Records from a dataset
□ □ □ □ □ □ □

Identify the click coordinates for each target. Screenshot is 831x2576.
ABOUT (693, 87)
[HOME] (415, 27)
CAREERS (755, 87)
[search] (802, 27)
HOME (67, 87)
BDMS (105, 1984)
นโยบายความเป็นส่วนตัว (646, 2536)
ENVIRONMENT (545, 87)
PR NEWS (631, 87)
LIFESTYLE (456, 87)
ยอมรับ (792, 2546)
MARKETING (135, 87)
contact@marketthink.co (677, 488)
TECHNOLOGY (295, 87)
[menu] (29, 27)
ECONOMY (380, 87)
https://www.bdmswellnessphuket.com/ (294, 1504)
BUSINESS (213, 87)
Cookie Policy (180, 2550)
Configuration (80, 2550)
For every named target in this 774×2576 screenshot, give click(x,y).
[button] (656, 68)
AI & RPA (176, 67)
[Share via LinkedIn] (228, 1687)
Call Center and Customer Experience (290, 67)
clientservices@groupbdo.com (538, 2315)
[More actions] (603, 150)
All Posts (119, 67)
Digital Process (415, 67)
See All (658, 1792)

□ □ □ □ □ □ □

Every line above that holds the string "click" should be returned.

Identify the click coordinates for each target. Screenshot is 831x2576.
For every named target in this 774×2576 screenshot, give click(x,y).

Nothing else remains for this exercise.